Les ouvriers de Siemens étaient très intéressés par la grève. Bien que pressés au changement d’équipe, ils ont exprimé leur soutien aux grévistes en France. Deux phrases revenaient constamment: « En France ils savent s‘y prendre, ils ne doivent pas céder! » et, «Il faudrait tous se battre ensemble en Europe, sinon on va tous crever, chacun de son coté».

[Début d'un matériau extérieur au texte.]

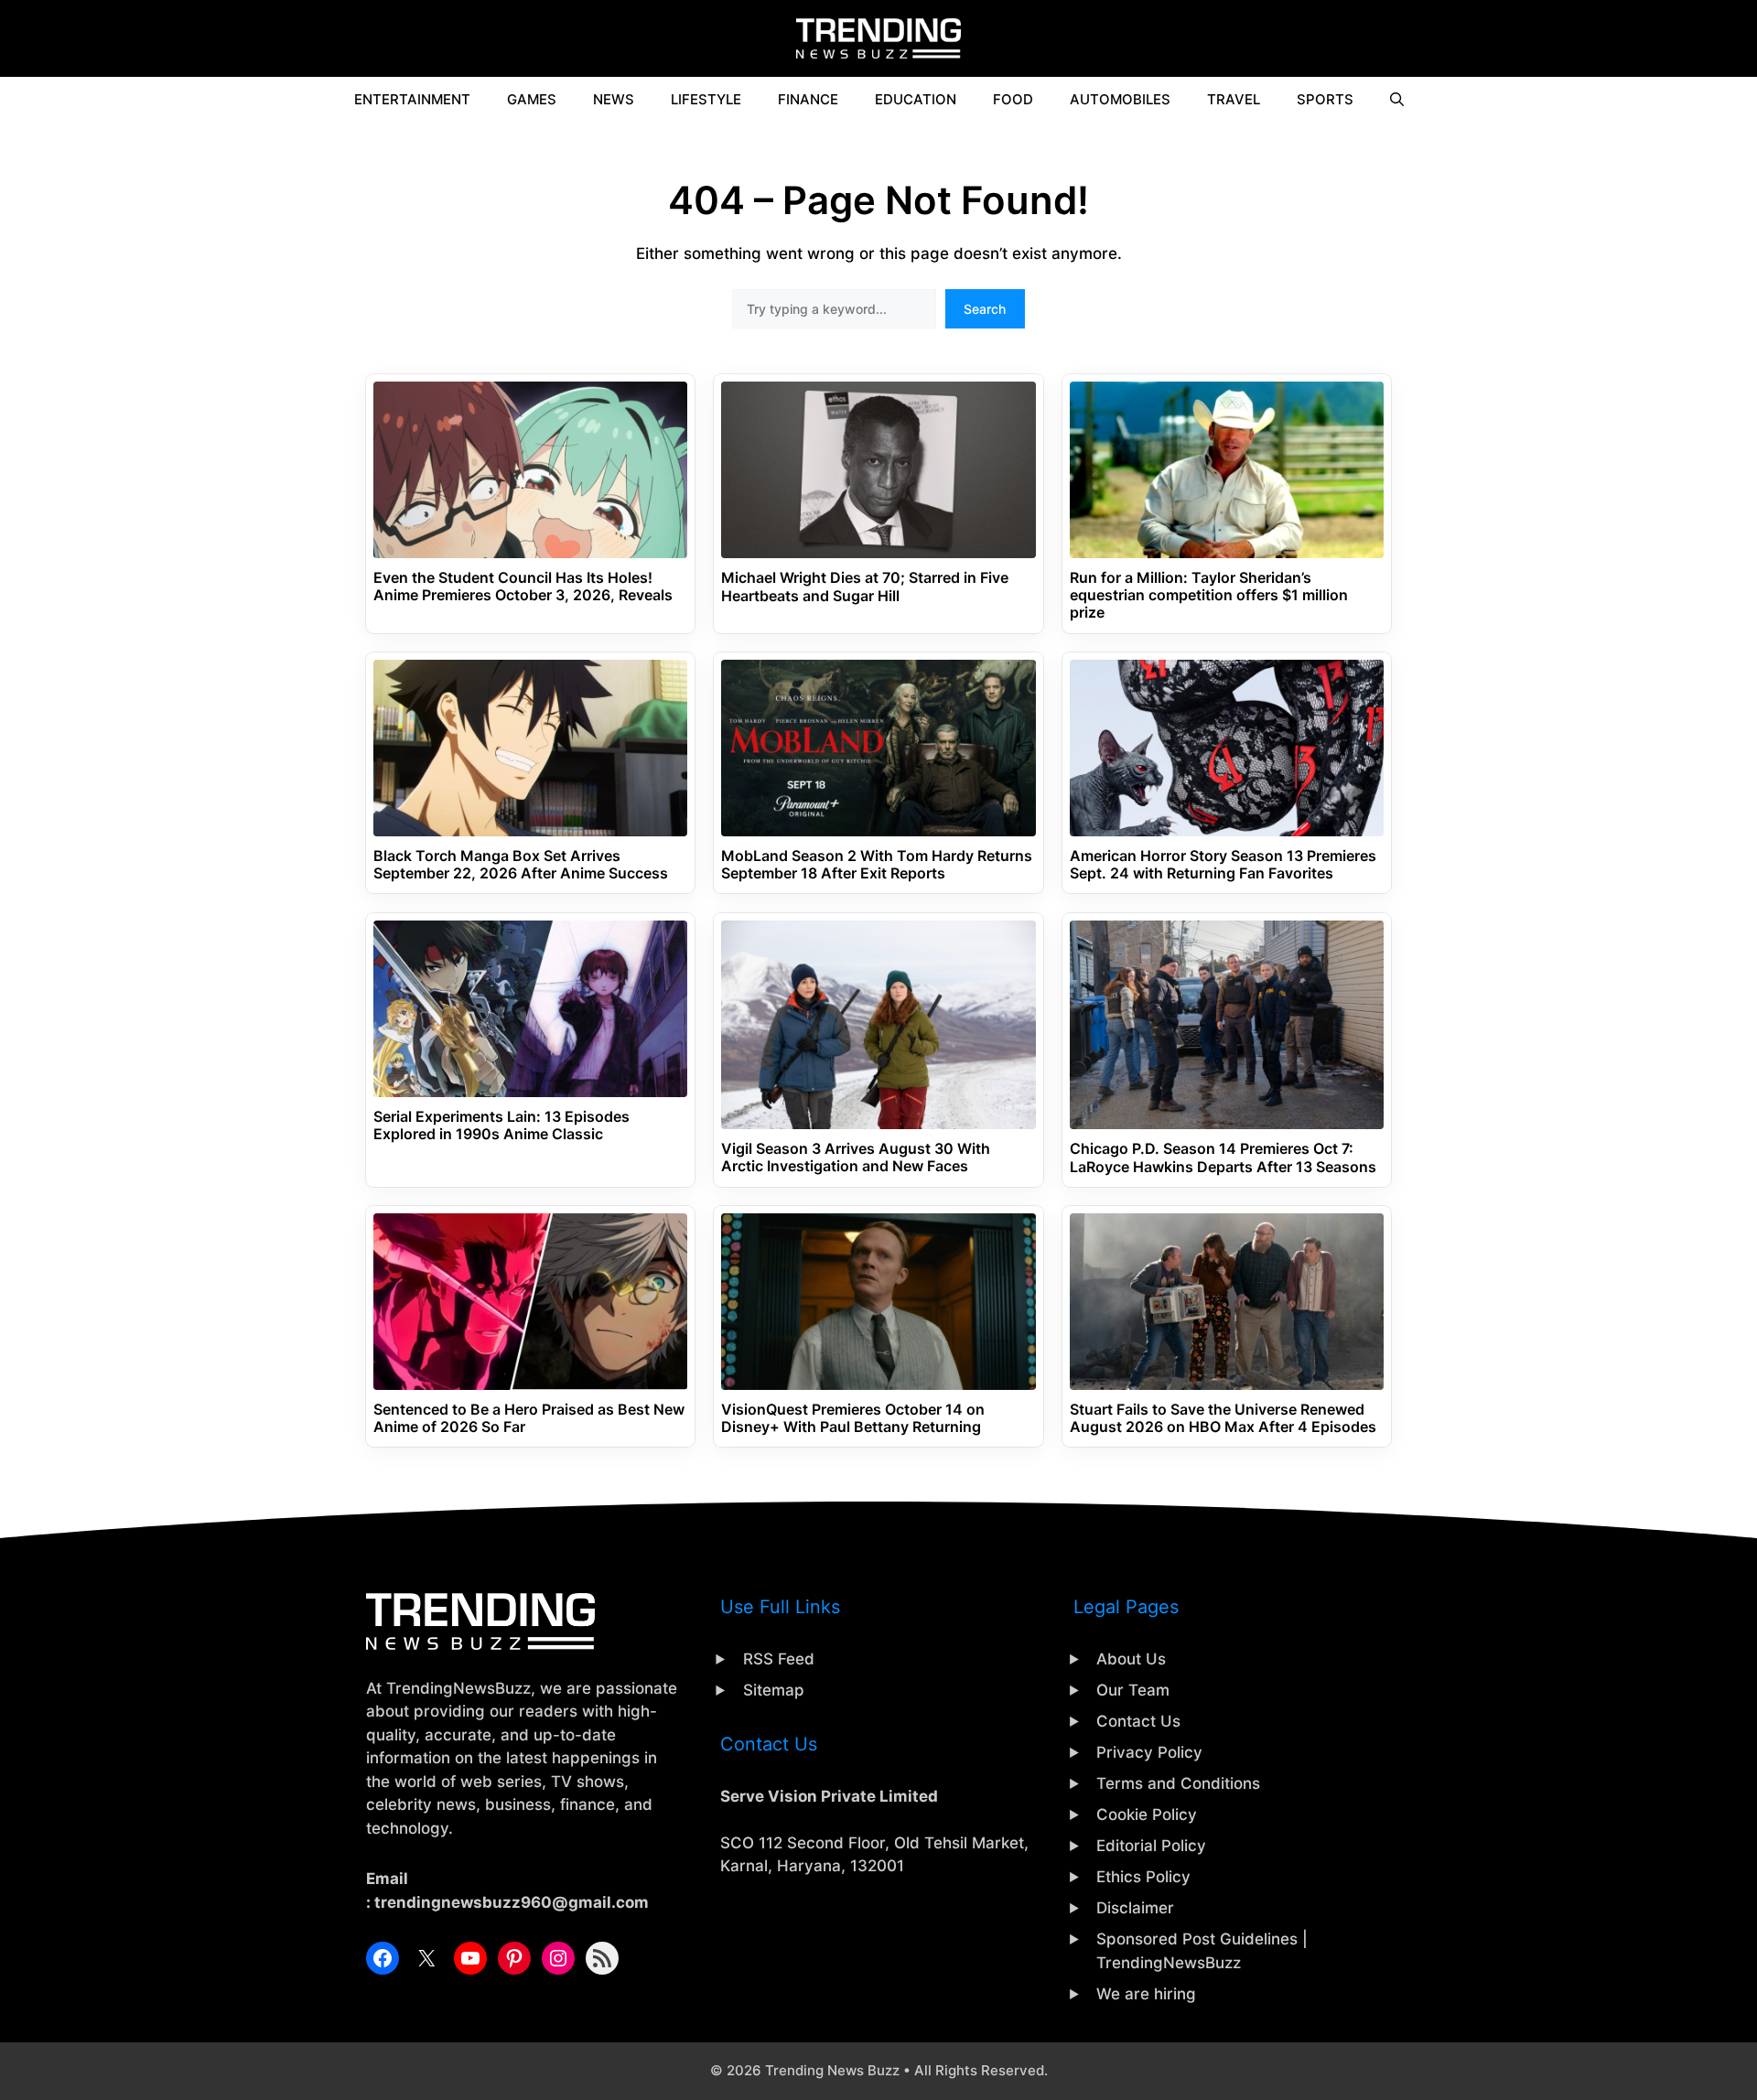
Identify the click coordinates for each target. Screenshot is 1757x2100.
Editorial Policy (1151, 1845)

L‘usine fait partie des entreprises touchées par des licenciements massifs. Il y a quelques mois, des centaines de travailleurs avaient manifesté sur plusieurs sites contre les suppressions d’emplois négociées avec Siemens par le syndicat IG Metall. De nombreux travailleurs se rendent de plus en plus compte qu’ils ont à faire à un groupe transnational qui opère dans le monde entier et peut faire le dumping salarial parce que les syndicats isolent leurs actions en les confinant au plan local.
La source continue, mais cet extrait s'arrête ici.